Architecture Overview
The Three Pillars
┌────────────────────────────────────────────────────────┐
│ Yew Backend │
│ │
│ ┌────────────┐ ┌────────────┐ ┌────────────┐ │
│ │ Logging │ │ Metrics │ │ Tracing │ │
│ │ (Push) │ │ (Pull) │ │ (Push) │ │
│ └─────┬──────┘ └──────▲─────┘ └─────┬──────┘ │
│ │ │ │ │
└────────┼──────────────────┼──────────────────┼─────────┘
│ │ │
HTTP POST HTTP GET OTLP/HTTP
│ │ │
▼ │ ▼
┌─────────┐ ┌────┴─────┐ ┌─────────┐
│ Loki │ │Prometheus│ │ Tempo │
└─────────┘ └──────────┘ └─────────┘
│ │ │
└──────────────────┴──────────────────┘
│
┌──────▼──────┐
│ Grafana │
│ (Dashboard) │
└─────────────┘
Push vs Pull Models
Push Model (Logging & Tracing)
- Backend actively sends data to the aggregation service
- Loki: Backend sends logs via HTTP POST to
/loki/api/v1/push - Tempo: Backend sends traces via OTLP to
/v1/traces - Advantages: Real-time delivery, works behind firewalls
- Trade-off: Backend must handle network failures gracefully
Pull Model (Metrics)
- Aggregation service scrapes data from the backend
- Prometheus: Scrapes
/metricsendpoint on a schedule (typically 15s) - Advantages: Simple backend implementation, Prometheus controls rate
- Trade-off: Requires backend to be reachable by Prometheus
Environment Variables
All observability features are controlled via environment variables defined in backend/src/common/config/secrets.ts.
Feature Flags
# Enable/disable each observability component independently
LOGGING_ENABLED=true # Enable structured logging to Loki
TRACING_ENABLED=false # Enable distributed tracing to Tempo
METRICS_ENABLED=false # Enable metrics collection for Prometheus
Service Configuration
# Application metadata
SERVICE_NAME=yew-backend
NODE_ENV=development
HOSTNAME=localhost
Observability Endpoints
# Loki - Log aggregation (Push Model)
# Backend pushes logs to this URL
LOKI_URL=http://localhost:3100
# Tempo - Distributed tracing (Push Model)

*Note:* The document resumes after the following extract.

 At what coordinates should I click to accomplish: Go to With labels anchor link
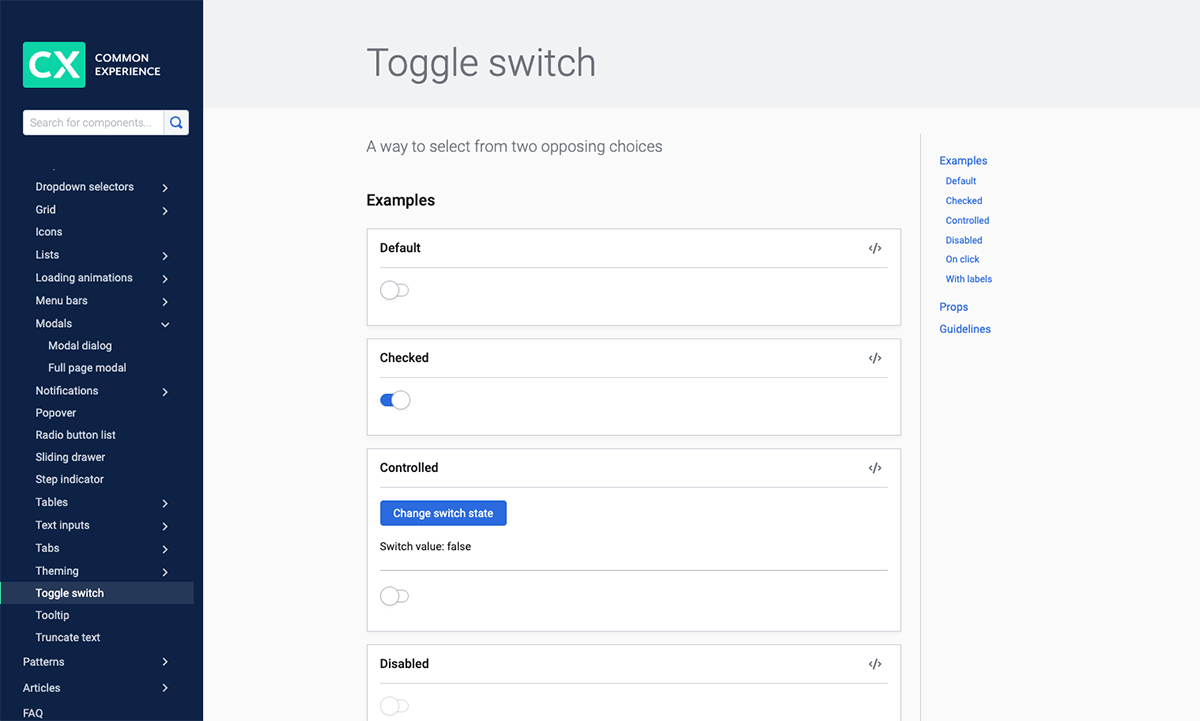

# Backend pushes traces via OTLP to this URL
TEMPO_URL=http://localhost:4318
# Prometheus - Metrics (Pull Model)
# Prometheus scrapes the /metrics endpoint
# No URL needed - configure in prometheus.yml instead
Local Development Setup
Prerequisites
You need to run Loki, Prometheus, Tempo, and Grafana locally. The recommended approach is using Docker Compose.

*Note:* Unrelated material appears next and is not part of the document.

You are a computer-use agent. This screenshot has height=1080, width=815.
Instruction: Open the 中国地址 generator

Docker Compose Configuration
Create a docker-compose.observability.yml file:
version: '3.8'
services:
loki:
image: grafana/loki:latest
ports:
- "3100:3100"
command: -config.file=/etc/loki/local-config.yaml
volumes:
- loki-data:/loki
prometheus:
image: prom/prometheus:latest
ports:
- "9090:9090"
volumes:
- ./prometheus.yml:/etc/prometheus/prometheus.yml
- prometheus-data:/prometheus
command:
- '--config.file=/etc/prometheus/prometheus.yml'
- '--storage.tsdb.path=/prometheus'
tempo:
image: grafana/tempo:latest
ports:
- "4318:4318" # OTLP HTTP
- "3200:3200" # Tempo API
command: -config.file=/etc/tempo/tempo.yaml
volumes:
- ./tempo.yaml:/etc/tempo/tempo.yaml
- tempo-data:/tmp/tempo
grafana:
image: grafana/grafana:latest
ports:
- "3000:3000"
environment:
- GF_AUTH_ANONYMOUS_ENABLED=true
- GF_AUTH_ANONYMOUS_ORG_ROLE=Admin
volumes:
- grafana-data:/var/lib/grafana
volumes:
loki-data:
prometheus-data:
tempo-data:
grafana-data:
Prometheus Configuration
Create prometheus.yml:
global:
scrape_interval: 15s
evaluation_interval: 15s
scrape_configs:
- job_name: 'yew-backend'
static_configs:
- targets: ['host.docker.internal:8443']
metrics_path: '/metrics'
Tempo Configuration
Create tempo.yaml:
server:
http_listen_port: 3200
distributor:
receivers:
otlp:
protocols:
http:
endpoint: 0.0.0.0:4318
storage:
trace:
backend: local
local:
path: /tmp/tempo/traces
query_frontend:
search:
enabled: true
Starting the Stack
docker-compose -f docker-compose.observability.yml up -d
Accessing the Services
- Grafana: http://localhost:3000
- Prometheus: http://localhost:9090
- Loki: http://localhost:3100
- Tempo: http://localhost:3200
Using Observability Services
Logging
The CustomLoggerService provides structured logging with context.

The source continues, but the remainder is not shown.